Lighthizer, Treasury Secretary Steve Mnuchin and others will meet with Chinese Vice Premier Liu He next week in Shanghai to restart negotiations. The meeting will reportedly include a broad discussion on a number of trade issues, and it may take up to six months for a new deal to materialize, according to U.S. officials.

In the short-term, the news caused markets to rise. The Dow jumped from 27,248 at 1:39 p.m. on the East Coast all the way to 27,347 by 1:57 p.m. EDT.


The S&P 500 also saw a spike after the news broke, jumping from 2,995 at 1:39 p.m. EDT to 3,003 by 1:57 p.m. Similarly, the Nasdaq jumped from 8,128 at 1:39 p.m. to 8,240 by 1:57 p.m.

According to the International Monetary Fund, global growth is expected to be 0.1% lower in 2019 and 2020 due to the trade war, and that China is being hurt more than the U.S. The fund’s breakdown upgraded its U.S. GDP projection for 2019 from 2.3% up to 2.6%, while downgrading China from 6.3% to 6.2%.
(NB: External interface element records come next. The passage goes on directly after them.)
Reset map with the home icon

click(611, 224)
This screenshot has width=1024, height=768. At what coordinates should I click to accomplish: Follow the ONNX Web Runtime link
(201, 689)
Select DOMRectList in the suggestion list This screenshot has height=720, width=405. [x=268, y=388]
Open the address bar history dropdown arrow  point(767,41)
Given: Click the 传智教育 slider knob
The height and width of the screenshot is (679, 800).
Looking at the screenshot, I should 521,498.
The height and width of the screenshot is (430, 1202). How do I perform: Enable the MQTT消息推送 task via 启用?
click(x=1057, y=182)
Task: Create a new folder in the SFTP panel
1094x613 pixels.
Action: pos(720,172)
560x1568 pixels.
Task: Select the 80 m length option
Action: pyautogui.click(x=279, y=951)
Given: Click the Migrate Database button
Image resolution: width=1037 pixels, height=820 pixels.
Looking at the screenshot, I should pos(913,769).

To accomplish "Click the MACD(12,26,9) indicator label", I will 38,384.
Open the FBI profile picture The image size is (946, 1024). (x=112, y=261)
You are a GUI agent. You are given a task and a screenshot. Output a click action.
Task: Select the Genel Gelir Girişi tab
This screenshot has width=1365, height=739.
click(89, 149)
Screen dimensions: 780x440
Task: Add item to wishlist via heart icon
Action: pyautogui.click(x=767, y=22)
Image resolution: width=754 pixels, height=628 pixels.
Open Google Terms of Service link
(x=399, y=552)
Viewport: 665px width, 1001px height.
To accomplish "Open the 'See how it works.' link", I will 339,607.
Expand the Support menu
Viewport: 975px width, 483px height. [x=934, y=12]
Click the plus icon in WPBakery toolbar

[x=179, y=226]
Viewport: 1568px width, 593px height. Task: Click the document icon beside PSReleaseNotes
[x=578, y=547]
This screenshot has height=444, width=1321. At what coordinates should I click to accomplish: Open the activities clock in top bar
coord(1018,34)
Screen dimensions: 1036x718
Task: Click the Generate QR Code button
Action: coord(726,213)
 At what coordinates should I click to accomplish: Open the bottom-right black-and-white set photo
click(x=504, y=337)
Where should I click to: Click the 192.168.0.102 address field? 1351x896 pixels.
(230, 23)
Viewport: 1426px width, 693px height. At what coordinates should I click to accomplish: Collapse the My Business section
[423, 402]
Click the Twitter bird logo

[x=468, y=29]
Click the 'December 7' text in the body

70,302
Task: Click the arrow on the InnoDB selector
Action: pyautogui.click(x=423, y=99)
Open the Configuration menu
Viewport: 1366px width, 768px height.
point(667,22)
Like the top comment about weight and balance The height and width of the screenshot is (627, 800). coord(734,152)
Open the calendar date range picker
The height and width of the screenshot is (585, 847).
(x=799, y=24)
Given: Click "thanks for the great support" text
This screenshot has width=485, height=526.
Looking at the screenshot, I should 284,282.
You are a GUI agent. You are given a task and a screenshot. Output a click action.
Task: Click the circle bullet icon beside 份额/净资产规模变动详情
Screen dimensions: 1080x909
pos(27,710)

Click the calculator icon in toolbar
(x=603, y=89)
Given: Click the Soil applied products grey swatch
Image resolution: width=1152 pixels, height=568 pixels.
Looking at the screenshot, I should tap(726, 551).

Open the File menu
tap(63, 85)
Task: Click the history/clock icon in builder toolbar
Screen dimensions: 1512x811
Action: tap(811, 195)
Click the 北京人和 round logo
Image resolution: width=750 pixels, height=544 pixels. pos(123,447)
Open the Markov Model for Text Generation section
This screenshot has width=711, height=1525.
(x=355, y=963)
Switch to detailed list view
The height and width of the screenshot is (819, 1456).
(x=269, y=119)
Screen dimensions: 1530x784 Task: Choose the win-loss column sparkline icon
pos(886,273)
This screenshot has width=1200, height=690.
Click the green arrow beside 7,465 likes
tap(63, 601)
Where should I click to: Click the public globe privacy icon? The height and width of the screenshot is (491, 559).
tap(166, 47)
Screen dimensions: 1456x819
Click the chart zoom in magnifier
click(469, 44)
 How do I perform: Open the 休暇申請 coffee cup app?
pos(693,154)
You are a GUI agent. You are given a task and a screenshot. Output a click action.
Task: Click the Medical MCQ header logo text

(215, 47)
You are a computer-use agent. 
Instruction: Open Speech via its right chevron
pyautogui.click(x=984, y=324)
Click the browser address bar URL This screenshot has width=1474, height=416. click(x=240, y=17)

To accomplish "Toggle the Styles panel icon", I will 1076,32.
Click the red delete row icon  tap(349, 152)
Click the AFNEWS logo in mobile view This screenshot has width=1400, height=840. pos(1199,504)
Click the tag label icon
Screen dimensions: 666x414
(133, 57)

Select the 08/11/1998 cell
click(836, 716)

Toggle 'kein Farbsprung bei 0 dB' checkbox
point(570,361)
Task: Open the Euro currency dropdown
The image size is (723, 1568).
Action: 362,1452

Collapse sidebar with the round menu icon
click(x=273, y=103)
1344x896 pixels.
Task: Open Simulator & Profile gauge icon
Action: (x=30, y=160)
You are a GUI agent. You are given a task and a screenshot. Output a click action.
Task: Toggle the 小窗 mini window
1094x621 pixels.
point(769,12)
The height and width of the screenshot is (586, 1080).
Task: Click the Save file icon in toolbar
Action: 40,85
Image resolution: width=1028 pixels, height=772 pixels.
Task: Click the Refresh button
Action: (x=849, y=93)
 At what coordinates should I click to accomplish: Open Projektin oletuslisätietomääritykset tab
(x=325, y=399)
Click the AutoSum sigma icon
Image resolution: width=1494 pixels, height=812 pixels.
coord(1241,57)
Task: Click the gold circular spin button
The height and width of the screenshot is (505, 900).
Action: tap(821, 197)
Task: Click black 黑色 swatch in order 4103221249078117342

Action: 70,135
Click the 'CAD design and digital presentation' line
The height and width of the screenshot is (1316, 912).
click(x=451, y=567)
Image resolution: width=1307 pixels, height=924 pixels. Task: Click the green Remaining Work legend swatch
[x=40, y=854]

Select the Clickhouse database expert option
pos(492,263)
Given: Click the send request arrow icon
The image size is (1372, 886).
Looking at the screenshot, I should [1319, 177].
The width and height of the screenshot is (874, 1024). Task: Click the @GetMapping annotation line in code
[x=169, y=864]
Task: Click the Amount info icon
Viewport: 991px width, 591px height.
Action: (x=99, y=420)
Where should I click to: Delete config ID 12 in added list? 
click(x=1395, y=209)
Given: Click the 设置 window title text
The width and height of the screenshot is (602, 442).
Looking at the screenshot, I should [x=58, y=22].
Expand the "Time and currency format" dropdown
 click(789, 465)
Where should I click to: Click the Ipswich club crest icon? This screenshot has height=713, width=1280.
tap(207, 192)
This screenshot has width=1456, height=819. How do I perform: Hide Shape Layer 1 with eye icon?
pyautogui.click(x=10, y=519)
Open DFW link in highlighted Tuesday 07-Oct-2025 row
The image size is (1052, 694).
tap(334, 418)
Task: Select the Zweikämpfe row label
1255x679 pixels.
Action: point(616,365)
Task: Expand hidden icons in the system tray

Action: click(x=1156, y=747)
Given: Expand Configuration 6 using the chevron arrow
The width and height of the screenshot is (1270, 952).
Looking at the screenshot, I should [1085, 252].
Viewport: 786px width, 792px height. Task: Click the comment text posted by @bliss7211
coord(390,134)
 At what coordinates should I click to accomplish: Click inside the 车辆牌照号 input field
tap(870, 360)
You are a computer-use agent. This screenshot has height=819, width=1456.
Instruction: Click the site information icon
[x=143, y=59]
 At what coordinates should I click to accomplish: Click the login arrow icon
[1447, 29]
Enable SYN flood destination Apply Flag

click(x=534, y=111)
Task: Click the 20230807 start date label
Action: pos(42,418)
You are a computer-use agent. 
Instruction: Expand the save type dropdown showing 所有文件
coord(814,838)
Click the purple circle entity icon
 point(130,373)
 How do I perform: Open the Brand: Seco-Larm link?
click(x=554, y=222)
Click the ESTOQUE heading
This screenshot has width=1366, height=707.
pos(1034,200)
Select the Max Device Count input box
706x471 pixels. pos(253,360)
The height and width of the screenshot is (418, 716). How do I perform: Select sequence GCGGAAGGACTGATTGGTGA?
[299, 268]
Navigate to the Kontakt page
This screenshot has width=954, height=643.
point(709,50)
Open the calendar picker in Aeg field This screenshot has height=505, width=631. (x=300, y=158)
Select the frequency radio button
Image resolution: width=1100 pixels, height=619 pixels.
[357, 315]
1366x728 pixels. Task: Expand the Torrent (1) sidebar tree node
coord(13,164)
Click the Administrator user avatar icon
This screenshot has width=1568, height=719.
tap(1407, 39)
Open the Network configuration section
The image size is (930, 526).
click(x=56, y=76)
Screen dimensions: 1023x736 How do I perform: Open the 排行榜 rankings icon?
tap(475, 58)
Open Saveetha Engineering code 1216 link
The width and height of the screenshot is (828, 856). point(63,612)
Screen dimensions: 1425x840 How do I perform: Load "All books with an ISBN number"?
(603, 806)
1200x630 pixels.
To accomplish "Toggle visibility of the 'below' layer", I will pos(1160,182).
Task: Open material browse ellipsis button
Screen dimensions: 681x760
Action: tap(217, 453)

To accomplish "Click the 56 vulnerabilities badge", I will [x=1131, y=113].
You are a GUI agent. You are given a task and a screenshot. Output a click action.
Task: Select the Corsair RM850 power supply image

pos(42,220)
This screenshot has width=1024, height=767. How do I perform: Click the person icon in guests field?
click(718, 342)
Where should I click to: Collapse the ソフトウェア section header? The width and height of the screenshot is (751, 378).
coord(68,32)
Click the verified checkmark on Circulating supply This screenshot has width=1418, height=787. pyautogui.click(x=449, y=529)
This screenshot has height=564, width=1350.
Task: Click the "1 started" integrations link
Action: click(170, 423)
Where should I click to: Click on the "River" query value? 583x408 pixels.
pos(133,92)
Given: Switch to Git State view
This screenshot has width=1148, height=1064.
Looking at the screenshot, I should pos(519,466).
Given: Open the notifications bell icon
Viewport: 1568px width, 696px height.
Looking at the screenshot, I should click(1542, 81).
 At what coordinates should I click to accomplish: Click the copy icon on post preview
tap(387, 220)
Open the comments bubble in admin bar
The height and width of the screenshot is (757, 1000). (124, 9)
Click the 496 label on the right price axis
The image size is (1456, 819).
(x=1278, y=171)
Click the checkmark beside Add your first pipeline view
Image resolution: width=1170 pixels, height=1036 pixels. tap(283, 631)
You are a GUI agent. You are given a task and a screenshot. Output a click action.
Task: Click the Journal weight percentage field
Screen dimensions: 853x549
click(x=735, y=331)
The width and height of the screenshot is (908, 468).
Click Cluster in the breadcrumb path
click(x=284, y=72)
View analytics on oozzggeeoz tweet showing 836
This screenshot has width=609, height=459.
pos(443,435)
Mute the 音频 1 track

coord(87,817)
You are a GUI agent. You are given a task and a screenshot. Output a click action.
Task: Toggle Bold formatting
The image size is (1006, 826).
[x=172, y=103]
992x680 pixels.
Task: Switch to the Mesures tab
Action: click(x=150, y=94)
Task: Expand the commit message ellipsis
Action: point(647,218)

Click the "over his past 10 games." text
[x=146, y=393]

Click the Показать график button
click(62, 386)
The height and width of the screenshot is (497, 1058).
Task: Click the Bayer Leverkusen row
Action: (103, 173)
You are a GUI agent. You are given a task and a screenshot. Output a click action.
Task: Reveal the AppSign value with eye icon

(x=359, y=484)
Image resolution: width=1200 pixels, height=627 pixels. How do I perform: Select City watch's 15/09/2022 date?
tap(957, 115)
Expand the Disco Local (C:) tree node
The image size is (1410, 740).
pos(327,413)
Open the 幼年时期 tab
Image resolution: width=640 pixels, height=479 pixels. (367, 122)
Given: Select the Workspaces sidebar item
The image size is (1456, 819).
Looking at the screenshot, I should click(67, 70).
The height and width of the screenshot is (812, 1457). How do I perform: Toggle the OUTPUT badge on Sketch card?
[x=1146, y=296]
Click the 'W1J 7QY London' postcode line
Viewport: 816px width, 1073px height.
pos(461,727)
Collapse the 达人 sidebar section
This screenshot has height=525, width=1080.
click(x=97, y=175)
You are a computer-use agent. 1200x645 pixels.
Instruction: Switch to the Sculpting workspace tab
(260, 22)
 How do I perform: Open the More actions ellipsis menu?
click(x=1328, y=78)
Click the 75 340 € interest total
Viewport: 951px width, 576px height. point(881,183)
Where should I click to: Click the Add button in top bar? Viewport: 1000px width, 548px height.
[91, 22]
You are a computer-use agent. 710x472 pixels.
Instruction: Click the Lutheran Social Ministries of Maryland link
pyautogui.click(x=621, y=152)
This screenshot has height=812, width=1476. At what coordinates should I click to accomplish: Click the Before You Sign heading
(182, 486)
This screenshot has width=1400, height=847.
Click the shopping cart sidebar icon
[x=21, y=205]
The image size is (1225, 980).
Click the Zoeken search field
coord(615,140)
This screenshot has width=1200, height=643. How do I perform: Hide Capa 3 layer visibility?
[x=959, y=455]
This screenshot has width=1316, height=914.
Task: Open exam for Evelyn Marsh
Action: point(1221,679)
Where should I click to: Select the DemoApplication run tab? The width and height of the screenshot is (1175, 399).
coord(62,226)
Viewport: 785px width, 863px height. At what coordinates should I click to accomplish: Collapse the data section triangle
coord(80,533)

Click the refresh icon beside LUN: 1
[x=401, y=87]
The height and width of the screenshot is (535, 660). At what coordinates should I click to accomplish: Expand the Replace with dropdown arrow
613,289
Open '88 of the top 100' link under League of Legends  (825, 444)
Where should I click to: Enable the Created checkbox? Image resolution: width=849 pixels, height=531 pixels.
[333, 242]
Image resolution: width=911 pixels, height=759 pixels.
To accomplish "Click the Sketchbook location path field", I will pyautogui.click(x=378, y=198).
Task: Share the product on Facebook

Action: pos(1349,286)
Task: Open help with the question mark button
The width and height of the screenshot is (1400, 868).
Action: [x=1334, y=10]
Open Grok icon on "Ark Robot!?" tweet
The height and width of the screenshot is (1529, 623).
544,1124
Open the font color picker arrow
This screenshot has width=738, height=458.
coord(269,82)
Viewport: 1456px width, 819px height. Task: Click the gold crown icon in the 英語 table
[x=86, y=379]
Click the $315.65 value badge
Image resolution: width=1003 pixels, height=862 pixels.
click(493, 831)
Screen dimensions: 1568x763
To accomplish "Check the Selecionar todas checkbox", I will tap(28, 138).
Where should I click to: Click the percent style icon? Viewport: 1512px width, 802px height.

“In China, the negative effects of escalating tariffs and weakening external demand have added pressure to an economy already in the midst of a structural slowdown and needed regulatory strengthening to rein in high dependence on debt,” the IMF said in its twice-a-year World Economic Outlook report.

However, the IMF also warned the White House against escalating trade tensions further.

“Multilateral and national policy actions are vital to place global growth on a stronger footing,” the IMF said. “The pressing needs include reducing trade and technology tensions and expeditiously resolving uncertainty around trade agreements (including between the UK and the EU and the free trade area encompassing Canada, Mexico and the US). Specifically, countries should not use tariffs to target bilateral trade balances or as a substitute for dialogue to pressure others for reforms.”

The IMF also raised its growth forecast for the U.K. from 1.2% to 1.3%, and left it unchanged for 2020 at 1.4%.

“The forecast assumes an orderly Brexit followed by a gradual transition to the new regime,” the IMF said. “However, as of mid-July, the ultimate form of Brexit remained highly uncertain.”